Corvina: prestigious red grape variety native of Verona

Corvina is a red grape variety, indigenous of the Verona area. The color of the skin of the berries is one of the parameters used in the classification of vines. In Italy, out of over 500 varieties, about 300 have red berries. One of these, one of the most prestigious, is the Corvina Veronese.

This particular grape is used as a base for the greatest reds of Valpolicella, including the famous Amarone della Valpolicella. In the composition of the Valpolicella blends it can be present between 45% and 95%.

There are wines produced with only one grape in example only the Corvina grapes, as the Corvina Veronese of the Fratelli Vogadori cellar. A soft, structured and fruity wine, the result of a manual selection of the best Corvina grapes left to rest and dry for thirty days in special boxes.

After this first period, the grapes move on to the fermentation phase in specific steel tanks. Corvina Veronese is aged in oak barrels. In this way a fruity and mineral wine is obtained, with an alcohol content of 14 degrees.



Corvina: the most important characteristics of the grape

Corvina Verona
Corvina Veronese Appassimento

The Corvina grape has a late bud break grape, while the ripening is medium-late. The cluster is medium in size, compact and pyramidal in shape. The berries have a high pruineness. Bloom is a waxy substance that covers the fruits and leaves of many plants. It is produced by the epidermis of the plant itself, which secretes it as a protective shield for the outermost surface of berries, leaves and fruits.

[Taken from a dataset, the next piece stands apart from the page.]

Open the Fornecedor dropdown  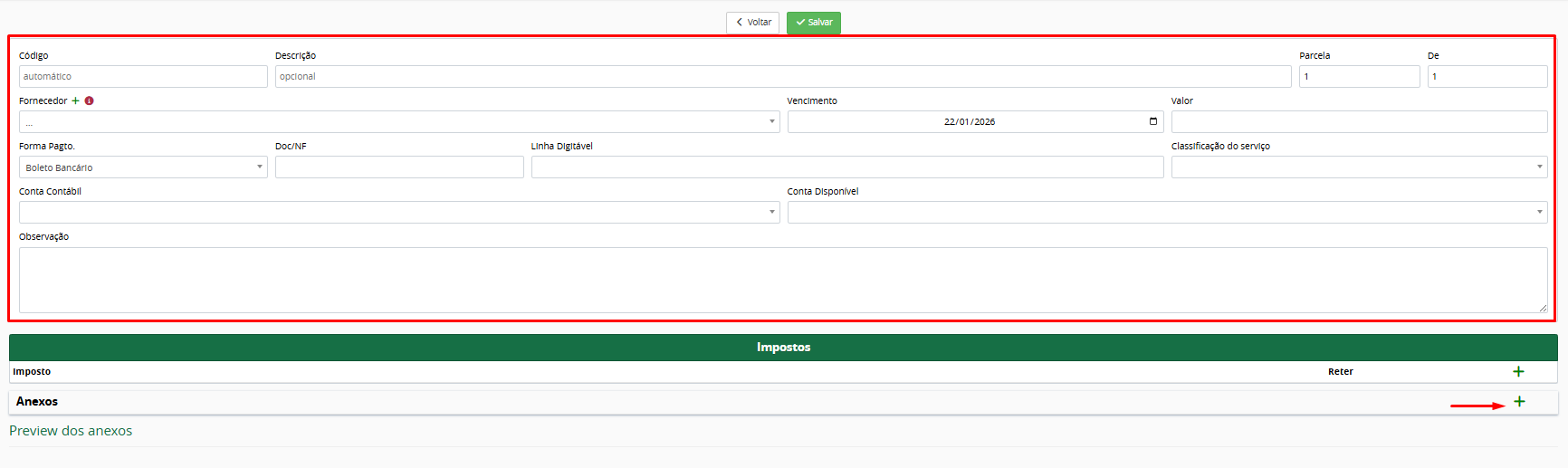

The bloom is therefore a sort of protective shield that the plant naturally raises to protect itself from harmful ultraviolet rays and to prevent harmful dehydration. The skin of grapes is particularly endowed with it, as well as many succulents. Another grape rich in bloom is the famous Molinara, another native vine of the Veronese area (of Valpolicella in particular) from which the famous Rosato Veronese is obtained.

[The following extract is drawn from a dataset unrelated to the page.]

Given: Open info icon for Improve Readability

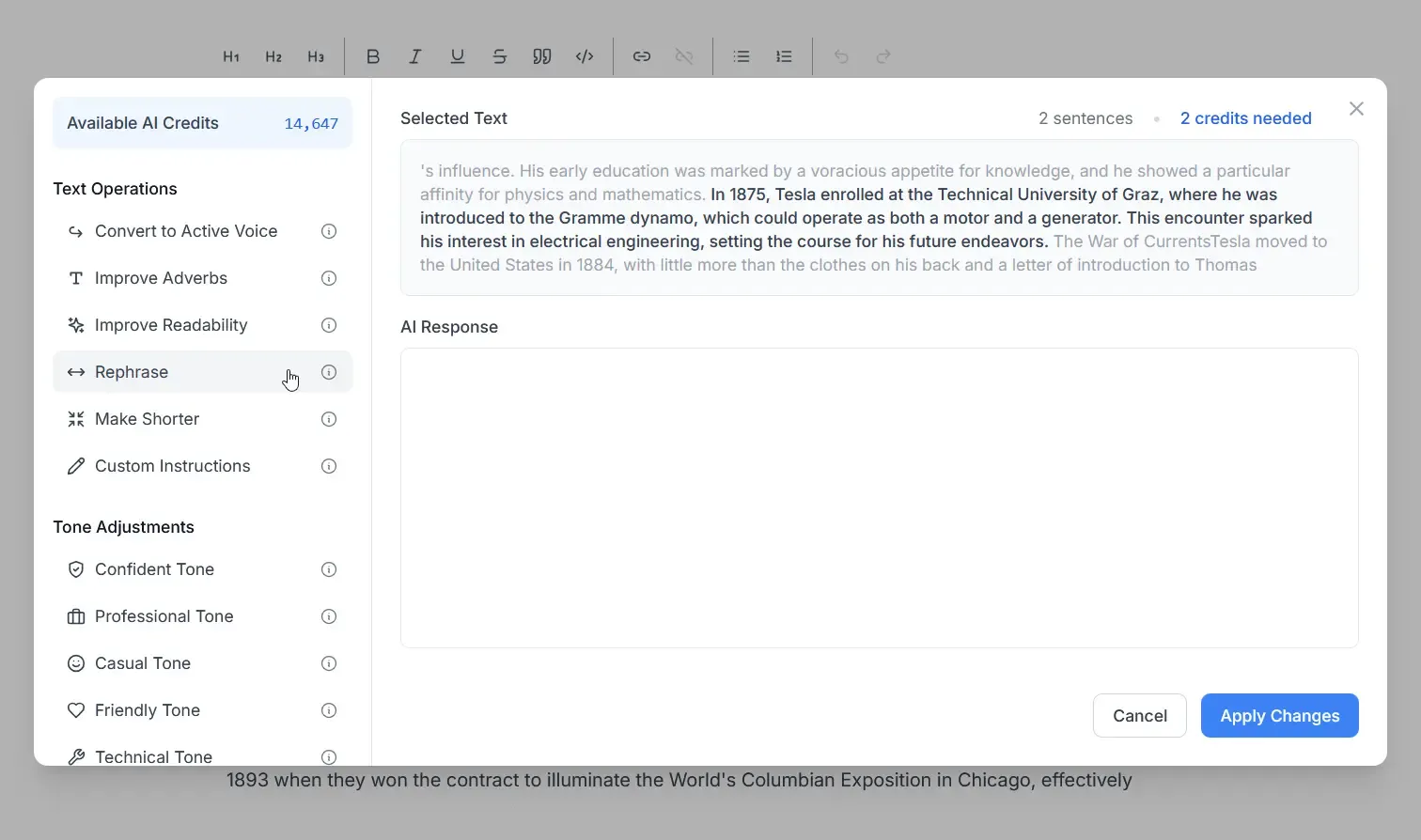Looking at the screenshot, I should (x=329, y=325).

The grapes of Corvina Veronese have a thick skin and a very intense blue-violet color. Life has very good vigor and constant production. The best training method for this vine is undoubtedly the Veronese pergola. There are several variants of pergolas for growing grapes: simple, double, Trentino, Romagna and finally the Veronese pergola.

The Veronese pergola has sturdy and resistant head posts, a series of wires that allow the plant to lean and be supported and finally some intermediate posts to prevent the structure from being damaged due to the load it has to bear. The Corvina vine shoots are placed on the wires at an angle greater than 90 ° with respect to the ground. During pruning it is expected that some shoots, at least 4 of 10-15 buds, are left on the plant.

The Veronese pergola is therefore the best formula for the breeding of Corvina as it allows the renewal of the annual shoot and a long pruning. Corvina grapes are usually harvested from September to October. It is a perfect grape for drying.


Corvina Veronese

Corvina: breeding, harvesting and production

As we have seen, the Corvina grape is used as a base for many full-bodied reds produced in the Valpolicella area, first of all the renowned Amarone della Valpolicella. However, it is a grape that can also generate a 100% Corvina wine in purity. It is only in this form that it is possible to fully appreciate the organoleptic qualities of this product. Color, fragrance and body find their maximum expression in the pure production.

Harvesting usually is in September or October. The grapes are left to dry and rest for about 30 days in special boxes. It is then pressed later start  a slow natural fermentation in steel tanks. The racking takes place after 25 days and is then left to rest again in the steel tanks for another 30 days. It is a long, slow and natural process that ends with aging in French oak barrels.

The result is a wine with a ruby ​​red color, intense, full-bodied, fragrant and rich in flavors. The scent recalls notes of red fruit, such as black cherry, cherry and spicy notes of incense and pepper. The fruity notes are balanced by those of withering and aging in oak.

Corvina Veronese also goes better with some dishes rather than others. Being a full-bodied and fruity wine it brings out the dishes based on game, grilled and stewed meat and is excellent to serve together with many aged cheeses, such as Parmigiano Reggiano, Grana Padano or Stagionato Monte Veronese.